I solved the Bandit wargame by Overthewire over the last few days, and noted down anything new // interesting I learned. This is not a writeup in any way, you’re not likely to find solutions to specific questions here. This is more like study notes, mostly for me to come back to it later. That being said, I’m hoping it’ll help you in some way too.

Stuff I learnt

  • man page vs the help command — help is a feature of bash shell, it documents some bash commands, and is available in bash only.
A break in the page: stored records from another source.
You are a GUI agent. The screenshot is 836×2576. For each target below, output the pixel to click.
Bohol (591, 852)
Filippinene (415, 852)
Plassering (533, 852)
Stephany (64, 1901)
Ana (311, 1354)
Whereas man is more general, and is a native feature of all Unix or Unix-like operating systems.

  • We can use dash (-) in Linux as an alias of stdin or stdout, whereas the standard way to do it would be using /dev/stdin and /dev/stdout. To use files named dash, either of the following can be used.
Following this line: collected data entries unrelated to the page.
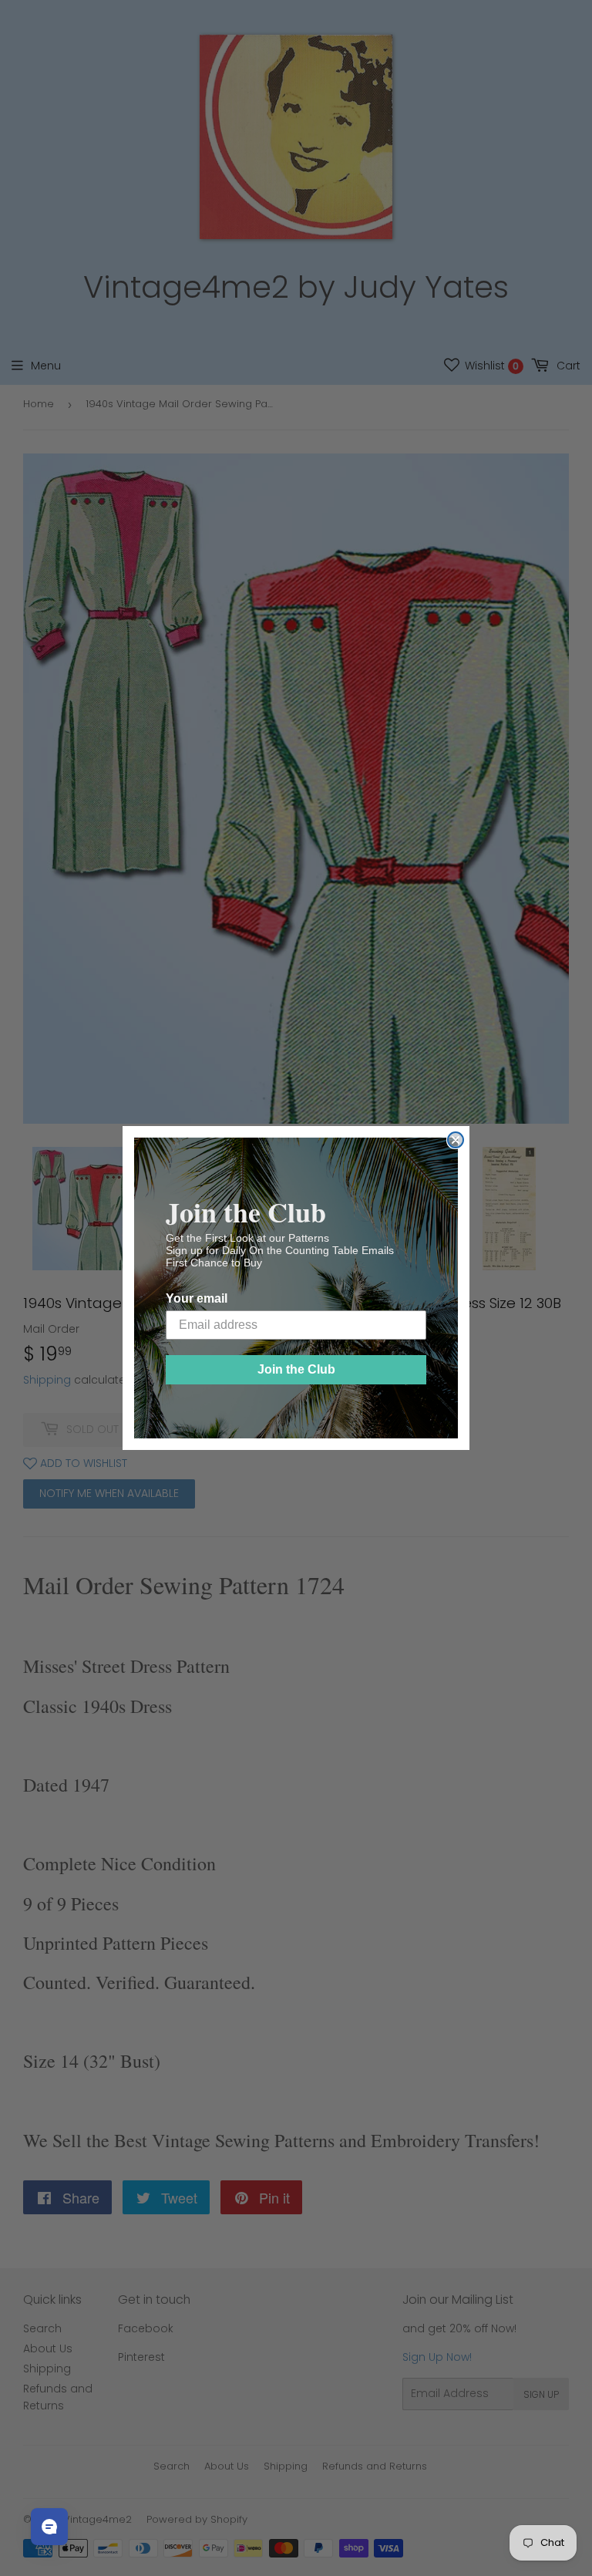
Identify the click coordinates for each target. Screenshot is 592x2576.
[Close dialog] (455, 1140)
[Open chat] (49, 2526)
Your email (196, 1298)
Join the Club (296, 1369)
    • Specify the filename relative to current directory. $ cat ./-
    • Bash redirection. $ cat < -

  • Some interesting Unix commands.

    • file, find, xargs, grep and piping between them to look for interesting files.
    • sort and uniq, for getting unique lines in a text file.
    • strings for searching for strings in binary files.
    • base64 to encode or decode Base64.
    • tr 'A-Za-z' 'N-ZA-Mn-za-m' for ROT13, or any suitable variation of the command for any form of the ROT encryption. Obviously, it can be used for other sorts of substitution, such as tr '[:upper:]' '[:lower:] will convert uppercase to lowercase.
    • gzip, bzip2 and the tar are the standard compression formats used in Linux, and there are corresponding programs with the same names.
    • xxd for creating hexdumps and reverse hexdumps.
    • nc host port for arbitrary TCP // UDP connection.
    • openssl s_client -connect host:port for connecting to SSL services.
    • nmap for port scanning.
    • diff for diffing, obviously.
    • scp to copy stuff over the SSH protocol.
    • Unix job control — jobs, fg, bg and CTRL+Z
    • Listen on a port using netcat — nc -l -p port
    • Split by space and take first element from each line — cut -d ' ' -f 1
    • md5sum for MD5 checksum (duh!)
    • More commands! — seq and tee. Seq produces a sequence of numbers, which can in turn be used in for loops in bash. Format strings can be used with with seq, like %04g. Tee can be used to put data from stdin into a file.
    • echo -e is to be used when we’d want bash to interpret escaped characters as they are.
    • getent passwd — for checking /etc/passwd file.
    • Immensely useful for checking the history of a git repository — git log --graph --decorate --all --oneline
  • You have to have 400 as the permission for the SSH private key.
  • setuid, setgid, sticky and the corresponding chmod commands. These bits control which user the executable would be run as. Kind of similar to setting the “Run as administrator” flag in Windows, only here in Linux it’s much more flexible and versatile.
  • crontabs are in the /etc/cron.d/ directory, and cronjobs are run as the user that owns that crontab file.
  • Sometimes you can’t ls or cd into a directory, but still can write inside that directory…. strange but useful.
  • There should be no spaces around the equal sign while assigning variables in Bash.
  • You can trigger more to go into a command mode by making the terminal small enough. And while you’re in that mode, pressing v will open up and editor, by default vim. And then you can use vim commands to access the files, such as :e filename to open a file and :set shell=/bin/bash and then :shell to open a shell.
  • Finding info leak in git repos.
    • Check git log and git tags and look for any interesting commit // tag. And then checkout to it using git checkout commit and grab that info.
    • Check .git/packed-refs for all refs. And then, if checking out to a ref doesn’t work, use git show ref or git cat-file -p ref on it to directly read the contents.